Softmax activation function

The formula for the **softmax activation function** is:

$$
\sigma(z_i) = \frac{e^{z_i}}{\sum_{j=1}^{n} e^{z_j}}
$$

Where:
- $ z_i $ is the $ i $-th input element (logit) in a vector of $ n $ elements.
- $ e^{z_i} $ is the exponential of $ z_i $.
- $ \sum_{j=1}^{n} e^{z_j} $ is the sum of the exponentials of all $ n $ input elements.

The softmax function normalizes the outputs to produce a probability distribution, where the sum of all outputs is 1, and each output is in the range (0, 1). 

In [12]:
import math
import numpy as np

In [2]:
layer_outputs = [4.8 , 1.21 , 2.385]

In [3]:
#E = 2.71828182846
E = math.e

In [6]:
exp_values = []
for output in layer_outputs:
    exp_values.append(E**output)
exp_values

[121.51041751873483, 3.353484652549023, 10.859062664920513]

In [10]:
exp_values = np.exp(layer_outputs)
exp_values

array([121.51041752,   3.35348465,  10.85906266])

In [8]:
norm_base = sum(exp_values)
norm_values = []

for value in exp_values:
    norm_values.append(value / norm_base)
print(norm_values)
print(sum(norm_values))

[0.8952826639572619, 0.024708306782099374, 0.0800090292606387]
0.9999999999999999


In [11]:
norm_values = exp_values / np.sum(exp_values)
print(norm_values)
print(sum(norm_values))

[0.89528266 0.02470831 0.08000903]
0.9999999999999999


Batches

In [13]:
layer_outputs = [[4.8 , 1.21 , 2.385],
                 [8.9 , -1.81 , 0.2],
                 [1.41 , 1.051 , 0.026]]

In [14]:
exp_values = np.exp(layer_outputs)
print(exp_values)

[[1.21510418e+02 3.35348465e+00 1.08590627e+01]
 [7.33197354e+03 1.63654137e-01 1.22140276e+00]
 [4.09595540e+00 2.86051020e+00 1.02634095e+00]]

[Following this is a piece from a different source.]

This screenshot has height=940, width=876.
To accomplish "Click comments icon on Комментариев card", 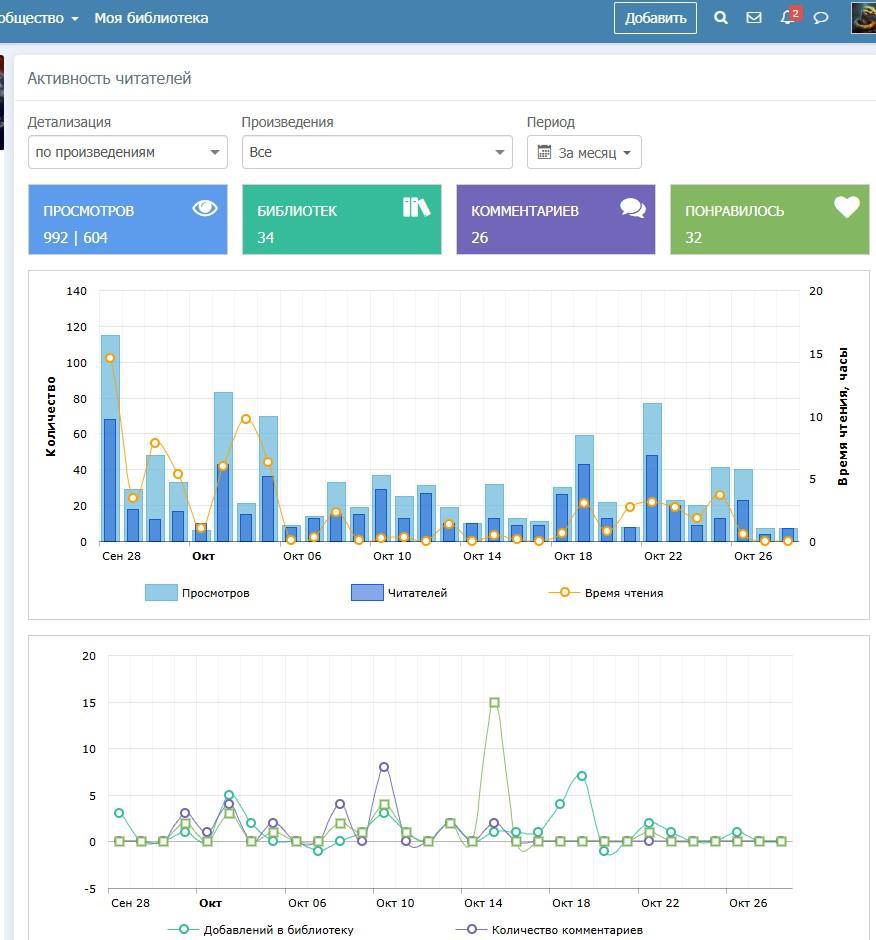I will [632, 208].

axis = None adds up all the values in the matrix , axis = 0 adds up the values of each column , axis = 1 adds up the values of each row
keepdims = True , ensures the dimensions so that dot product or division becomes possible 

In [15]:
print(np.sum(layer_outputs , axis = 1 , keepdims= True))

[[8.395]
 [7.29 ]
 [2.487]]


In [16]:
norm_values = exp_values /  np.sum(exp_values , axis= 1 , keepdims= True)
norm_values

array([[8.95282664e-01, 2.47083068e-02, 8.00090293e-02],
       [9.99811129e-01, 2.23163963e-05, 1.66554348e-04],
       [5.13097164e-01, 3.58333899e-01, 1.28568936e-01]])

In [17]:
print(np.sum(norm_values , axis = 1 , keepdims= True))

[[1.]
 [1.]
 [1.]]


### Why do we subtract the maximum value in the softmax function?

In the softmax function, we often subtract the maximum value of the input $ z $ vector from each element before applying the exponential function. This step is crucial to avoid numerical overflow, especially when dealing with very large values.

Consider the softmax formula:

$$
\sigma(z_i) = \frac{e^{z_i}}{\sum_{j=1}^{n} e^{z_j}}
$$

If any $ z_i $ is large, the exponentiation $ e^{z_i} $ can result in extremely large values, which can cause overflow issues or make the computations unstable. To prevent this, we subtract the maximum value of $ z $ (denoted as $ z_{\text{max}} $) from all elements:

$$
\sigma(z_i) = \frac{e^{z_i - z_{\text{max}}}}{\sum_{j=1}^{n} e^{z_j - z_{\text{max}}}}
$$

#### Why does this work without changing the result?

Subtracting a constant like $ z_{\text{max}} $ from each element of $ z $ doesn't change the result of the softmax function. This is because the softmax function is scale-invariant to such shifts. Here’s why:

- Both the numerator and denominator are scaled by the same factor, $ e^{-z_{\text{max}}} $. 
- This factor cancels out:

$$
\sigma(z_i) = \frac{e^{z_i - z_{\text{max}}}}{\sum_{j=1}^{n} e^{z_j - z_{\text{max}}}} = \frac{e^{z_i}}{\sum_{j=1}^{n} e^{z_j}}
$$

Thus, the result remains the same, but we avoid large exponentials that could lead to overflow.